But the unnecessariness of it all makes the fact that director/writer Joel Coen found a compelling way to tell the over-trodden tale a more impressive feat.
The Tragedy of Macbeth presents a fairly straight retelling of the timeless story of a general who rises to become King of Scotland through treacherous bloodshed, only for he and his wife to mentally unravel and descend into madness. But while many of the story beats stay intact, the presentation is anything but mundane.
Presented in a stark black and white, cinematographer Bruno Delbonnel shoots the film in a beautifully brutalist style reminiscent of German Expressionism. When the characters are moving about their minimalist sets, the framing strives for fine art. When the characters are delivering their Shakespearean prose, the film becomes a close-up fest. The camera pulls in tight to become an ultimate actor’s showcase, highlighting every twitch, mannerism and emotional beat.

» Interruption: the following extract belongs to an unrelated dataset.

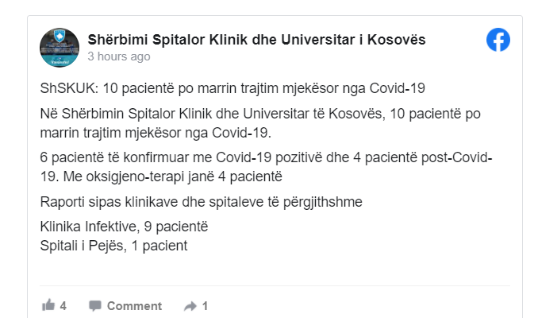
Task: Click the 'Comment' button label
Action: point(134,305)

It makes sense that Coen’s main goal for The Tragedy of Macbeth would be spotlighting the cast considering its marquee names: Denzel Washington as Lord Macbeth and Frances McDormand as Lady Macbeth. Both titans deliver very good performances — not career-best turns — but it won’t come as a shock if they’re both up for Oscars. Macbeth is a role Washington was born to play, where his initial quiet, questioning composure can give way to the bursts of rage and mad laughter that have become his calling card. McDormand works well when in the early, scheming Lady Macbeth mode, but seems a touch over-the-top when the queen loses her mind.

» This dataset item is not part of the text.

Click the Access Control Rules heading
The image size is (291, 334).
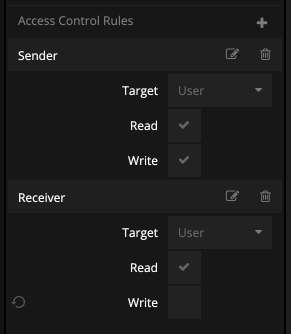click(76, 21)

But there’s one actor who quite frankly blows both of the A-listers off the screen. Kathryn Hunter — a lauded stage actor with no major film roles to her credit — absolutely steals the show with her portrayal of the tale’s three prophesying witches. From her introduction, a disturbing marvel of contortion and physicality that would make Gollum tremble in fear, she brings a truly eerie, foreboding and utterly captivating presence to all her scenes. She seems like a witch out of your darkest nightmares, and Coen employs creative touches to allow her to embody all three witches— from hooding two bodies next to her to having her cast two incongruous reflections in bodies of water. If Hunter was a bigger name, she’d be a lock to win Best Supporting Actress.
The biggest change Coen makes to the script is morphing Ross from messenger to sneaky string-puller who plays all sides of the conflict. He’s played with sly intrigue by Alex Hassell.
Sound design serves as Coen’s key tool for furthering the tense air of impending madness that Hunter sets up. The film tries to become a psychological horror piece primarily through its audio. Footsteps thunder. Drops of blood thud like hammers. Murders of crows shriek like banshees. It can occasionally seem a bit much, but it’s at least admirable as a bold choice to set this Macbeth apart from the others.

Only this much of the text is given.